Adaptive Measurement Selection for Scalable Distributed Graph Optimization in Multi-UAV Relative Positioning
Pubblicato online: 28 ago 2025
Pagine: 190 - 199
Ricevuto: 02 mar 2025
Accettato: 25 lug 2025
DOI: https://doi.org/10.2478/msr-2025-0023
Parole chiave
© 2025 Chengsong Xiong et al., published by Sciendo
This work is licensed under the Creative Commons Attribution-NonCommercial-NoDerivatives 4.0 International License.

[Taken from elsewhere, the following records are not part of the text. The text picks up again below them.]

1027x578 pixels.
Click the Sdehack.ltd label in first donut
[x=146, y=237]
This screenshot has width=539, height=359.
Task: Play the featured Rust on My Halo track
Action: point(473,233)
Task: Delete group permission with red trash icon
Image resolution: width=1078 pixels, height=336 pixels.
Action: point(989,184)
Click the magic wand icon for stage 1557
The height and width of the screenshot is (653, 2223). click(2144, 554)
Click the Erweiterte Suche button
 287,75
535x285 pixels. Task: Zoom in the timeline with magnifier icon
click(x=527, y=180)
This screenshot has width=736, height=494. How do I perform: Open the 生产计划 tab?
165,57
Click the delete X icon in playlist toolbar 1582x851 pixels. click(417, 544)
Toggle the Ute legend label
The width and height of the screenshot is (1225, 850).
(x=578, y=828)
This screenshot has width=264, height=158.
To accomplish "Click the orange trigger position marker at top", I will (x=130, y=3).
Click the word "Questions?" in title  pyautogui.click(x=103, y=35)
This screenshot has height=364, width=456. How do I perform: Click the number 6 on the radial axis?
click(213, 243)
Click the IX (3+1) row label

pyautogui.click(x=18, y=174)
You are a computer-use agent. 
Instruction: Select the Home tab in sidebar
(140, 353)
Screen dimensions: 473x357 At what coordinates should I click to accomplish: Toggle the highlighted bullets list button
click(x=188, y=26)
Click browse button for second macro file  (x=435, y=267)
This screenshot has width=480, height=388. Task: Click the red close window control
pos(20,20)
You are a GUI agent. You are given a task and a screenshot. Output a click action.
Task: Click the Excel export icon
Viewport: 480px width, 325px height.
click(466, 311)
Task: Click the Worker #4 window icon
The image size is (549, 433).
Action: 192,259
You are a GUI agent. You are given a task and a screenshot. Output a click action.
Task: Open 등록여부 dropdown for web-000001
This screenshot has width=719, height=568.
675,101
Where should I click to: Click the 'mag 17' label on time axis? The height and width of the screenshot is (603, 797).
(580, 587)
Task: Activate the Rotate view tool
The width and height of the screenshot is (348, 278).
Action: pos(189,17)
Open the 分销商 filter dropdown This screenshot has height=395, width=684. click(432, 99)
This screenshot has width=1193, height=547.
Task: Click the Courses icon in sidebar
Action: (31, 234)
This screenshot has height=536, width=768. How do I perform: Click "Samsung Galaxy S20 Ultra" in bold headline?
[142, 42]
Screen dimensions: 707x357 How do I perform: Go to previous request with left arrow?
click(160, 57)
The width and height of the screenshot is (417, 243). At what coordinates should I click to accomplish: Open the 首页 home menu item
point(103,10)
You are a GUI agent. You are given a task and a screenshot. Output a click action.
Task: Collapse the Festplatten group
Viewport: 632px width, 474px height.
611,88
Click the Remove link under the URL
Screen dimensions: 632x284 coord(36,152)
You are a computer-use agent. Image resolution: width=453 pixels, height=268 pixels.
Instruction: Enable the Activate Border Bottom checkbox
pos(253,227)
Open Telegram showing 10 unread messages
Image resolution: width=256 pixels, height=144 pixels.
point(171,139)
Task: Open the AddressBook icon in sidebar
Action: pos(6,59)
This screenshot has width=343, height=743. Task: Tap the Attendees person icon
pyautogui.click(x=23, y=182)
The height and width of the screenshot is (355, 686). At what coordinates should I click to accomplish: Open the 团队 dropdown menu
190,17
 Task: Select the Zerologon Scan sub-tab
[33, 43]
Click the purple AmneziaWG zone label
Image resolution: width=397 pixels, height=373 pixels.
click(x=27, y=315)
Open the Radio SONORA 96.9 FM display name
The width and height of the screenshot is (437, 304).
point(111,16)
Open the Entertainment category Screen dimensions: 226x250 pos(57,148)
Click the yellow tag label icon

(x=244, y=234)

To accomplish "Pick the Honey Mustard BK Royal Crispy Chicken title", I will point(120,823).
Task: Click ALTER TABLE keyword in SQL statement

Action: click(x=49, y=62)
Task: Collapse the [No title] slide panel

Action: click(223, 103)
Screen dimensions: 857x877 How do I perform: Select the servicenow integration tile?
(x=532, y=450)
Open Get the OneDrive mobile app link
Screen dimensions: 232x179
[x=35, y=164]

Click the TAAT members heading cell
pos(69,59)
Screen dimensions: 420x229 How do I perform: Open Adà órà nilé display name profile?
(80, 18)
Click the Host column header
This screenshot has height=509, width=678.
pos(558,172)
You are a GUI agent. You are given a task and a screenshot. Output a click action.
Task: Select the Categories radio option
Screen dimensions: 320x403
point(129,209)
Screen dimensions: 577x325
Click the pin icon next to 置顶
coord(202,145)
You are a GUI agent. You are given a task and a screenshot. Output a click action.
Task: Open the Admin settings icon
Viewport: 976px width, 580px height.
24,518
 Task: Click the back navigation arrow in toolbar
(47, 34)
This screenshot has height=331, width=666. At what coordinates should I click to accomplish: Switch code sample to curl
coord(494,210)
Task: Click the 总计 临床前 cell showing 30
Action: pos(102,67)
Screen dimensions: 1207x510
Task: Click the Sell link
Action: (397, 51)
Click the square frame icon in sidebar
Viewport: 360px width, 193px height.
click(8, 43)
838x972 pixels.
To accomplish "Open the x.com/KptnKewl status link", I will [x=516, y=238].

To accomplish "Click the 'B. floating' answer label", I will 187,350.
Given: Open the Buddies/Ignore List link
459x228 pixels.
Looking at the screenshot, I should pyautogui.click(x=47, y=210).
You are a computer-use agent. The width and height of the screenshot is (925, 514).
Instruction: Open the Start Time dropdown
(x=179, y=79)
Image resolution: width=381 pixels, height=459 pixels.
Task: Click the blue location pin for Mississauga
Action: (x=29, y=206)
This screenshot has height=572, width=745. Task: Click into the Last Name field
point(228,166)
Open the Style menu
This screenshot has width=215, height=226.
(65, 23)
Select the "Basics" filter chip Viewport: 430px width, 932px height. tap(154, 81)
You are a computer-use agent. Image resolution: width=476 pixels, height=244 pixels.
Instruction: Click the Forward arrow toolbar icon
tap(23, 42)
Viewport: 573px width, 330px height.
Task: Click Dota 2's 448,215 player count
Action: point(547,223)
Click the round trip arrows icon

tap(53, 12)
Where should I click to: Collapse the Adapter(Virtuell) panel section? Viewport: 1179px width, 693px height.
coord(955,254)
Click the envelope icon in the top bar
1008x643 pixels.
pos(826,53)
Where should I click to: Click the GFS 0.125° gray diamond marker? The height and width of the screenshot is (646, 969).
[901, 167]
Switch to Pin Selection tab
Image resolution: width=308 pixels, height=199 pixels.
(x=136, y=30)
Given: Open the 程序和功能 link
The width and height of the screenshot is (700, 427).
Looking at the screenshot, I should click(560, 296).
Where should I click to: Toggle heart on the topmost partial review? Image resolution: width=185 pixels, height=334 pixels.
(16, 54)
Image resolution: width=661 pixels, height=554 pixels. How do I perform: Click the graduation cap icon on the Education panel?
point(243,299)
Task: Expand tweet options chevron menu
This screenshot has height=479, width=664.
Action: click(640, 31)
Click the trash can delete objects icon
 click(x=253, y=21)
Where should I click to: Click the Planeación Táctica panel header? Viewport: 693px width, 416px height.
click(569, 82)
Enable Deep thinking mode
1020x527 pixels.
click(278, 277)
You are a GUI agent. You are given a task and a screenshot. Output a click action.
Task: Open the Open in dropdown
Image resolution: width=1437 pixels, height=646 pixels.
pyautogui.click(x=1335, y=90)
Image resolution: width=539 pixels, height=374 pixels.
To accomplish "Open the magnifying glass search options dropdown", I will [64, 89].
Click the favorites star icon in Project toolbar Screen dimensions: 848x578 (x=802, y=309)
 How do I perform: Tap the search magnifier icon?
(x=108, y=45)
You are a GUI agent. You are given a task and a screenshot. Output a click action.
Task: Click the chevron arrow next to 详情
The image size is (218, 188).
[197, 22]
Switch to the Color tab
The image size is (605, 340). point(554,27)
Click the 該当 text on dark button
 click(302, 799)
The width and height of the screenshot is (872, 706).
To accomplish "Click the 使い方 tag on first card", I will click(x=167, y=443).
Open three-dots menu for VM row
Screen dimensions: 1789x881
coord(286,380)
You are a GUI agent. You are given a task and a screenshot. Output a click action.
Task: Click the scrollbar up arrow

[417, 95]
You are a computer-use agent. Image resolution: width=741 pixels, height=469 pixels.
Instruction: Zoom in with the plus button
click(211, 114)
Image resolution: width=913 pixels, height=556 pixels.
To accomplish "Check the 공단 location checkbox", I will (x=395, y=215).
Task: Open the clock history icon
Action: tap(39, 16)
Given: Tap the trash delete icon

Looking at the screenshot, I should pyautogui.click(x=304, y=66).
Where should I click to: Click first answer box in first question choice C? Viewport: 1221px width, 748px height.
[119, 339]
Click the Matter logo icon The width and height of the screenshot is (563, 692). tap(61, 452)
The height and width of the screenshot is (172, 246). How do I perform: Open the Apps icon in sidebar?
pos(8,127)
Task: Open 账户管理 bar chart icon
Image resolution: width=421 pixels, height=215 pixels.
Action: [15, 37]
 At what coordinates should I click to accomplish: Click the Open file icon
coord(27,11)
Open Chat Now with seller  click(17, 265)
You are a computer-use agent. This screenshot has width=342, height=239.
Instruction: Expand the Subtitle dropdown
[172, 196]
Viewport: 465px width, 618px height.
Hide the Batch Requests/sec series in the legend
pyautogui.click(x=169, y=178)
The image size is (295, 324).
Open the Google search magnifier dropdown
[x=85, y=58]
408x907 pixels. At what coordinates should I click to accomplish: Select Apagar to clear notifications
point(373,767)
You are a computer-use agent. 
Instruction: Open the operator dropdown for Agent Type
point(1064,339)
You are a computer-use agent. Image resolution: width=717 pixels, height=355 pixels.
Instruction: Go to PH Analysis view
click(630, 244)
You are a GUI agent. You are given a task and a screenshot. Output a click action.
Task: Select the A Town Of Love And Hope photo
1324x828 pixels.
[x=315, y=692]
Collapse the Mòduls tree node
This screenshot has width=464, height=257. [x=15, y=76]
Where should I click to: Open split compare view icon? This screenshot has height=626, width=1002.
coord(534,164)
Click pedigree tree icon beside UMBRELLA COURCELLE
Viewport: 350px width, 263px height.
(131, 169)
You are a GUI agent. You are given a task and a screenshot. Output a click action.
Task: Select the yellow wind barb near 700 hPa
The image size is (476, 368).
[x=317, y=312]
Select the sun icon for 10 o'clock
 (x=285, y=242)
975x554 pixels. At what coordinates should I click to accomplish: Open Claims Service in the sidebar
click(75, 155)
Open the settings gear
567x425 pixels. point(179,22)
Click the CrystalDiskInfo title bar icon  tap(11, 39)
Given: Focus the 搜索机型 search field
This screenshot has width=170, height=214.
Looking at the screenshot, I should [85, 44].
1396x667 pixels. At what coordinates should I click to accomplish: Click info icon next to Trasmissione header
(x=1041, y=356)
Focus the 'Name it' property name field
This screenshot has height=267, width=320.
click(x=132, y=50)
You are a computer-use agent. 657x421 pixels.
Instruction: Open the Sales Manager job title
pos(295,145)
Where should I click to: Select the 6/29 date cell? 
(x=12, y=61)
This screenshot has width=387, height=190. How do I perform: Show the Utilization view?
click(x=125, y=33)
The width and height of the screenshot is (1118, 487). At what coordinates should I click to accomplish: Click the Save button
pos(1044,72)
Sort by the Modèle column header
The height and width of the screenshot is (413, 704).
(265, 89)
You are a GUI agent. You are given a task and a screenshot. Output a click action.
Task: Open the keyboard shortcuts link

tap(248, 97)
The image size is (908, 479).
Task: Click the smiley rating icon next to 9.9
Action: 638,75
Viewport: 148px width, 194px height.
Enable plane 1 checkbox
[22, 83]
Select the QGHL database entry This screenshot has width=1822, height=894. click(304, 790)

Autonomous relative positioning is a critical challenge for unmanned aerial vehicle (UAV) swarms. In this study, we address the optimization of measurement constraint selection in the distributed relative positioning process of large-scale UAV swarms. We introduce a distributed graph optimization (DGO) scheme for swarm relative positioning, which enables global consistent relative position estimation through limited inter-UAV information sharing. To prevent the calculation time from escalating with swarm size, this method allows users to specify the number of relative measurement constraints used in the calculation. Building on the Cramér-Rao Lower Bound (CRLB) and Fisher Information Matrix (FIM) theory, we further propose a theoretically optimal method for selecting relative measurement constraints. Different from traditional distributed optimization methods that use fixed constraints, the proposed method can adaptively select the most theoretically advantageous constraints to improve accuracy, resulting in higher precision and improved adaptability to dynamic environments. To validate the effectiveness of the proposed method, we conducted numerical experiments with different swarm sizes and sensing error conditions. The results show that the proposed method has higher accuracy and stability compared to self-pose estimation methods and other measurement selection approaches, while having a low computational load. This work represents the first attempt to incorporate the FIM into constraint selection for distributed localization of UAV swarms.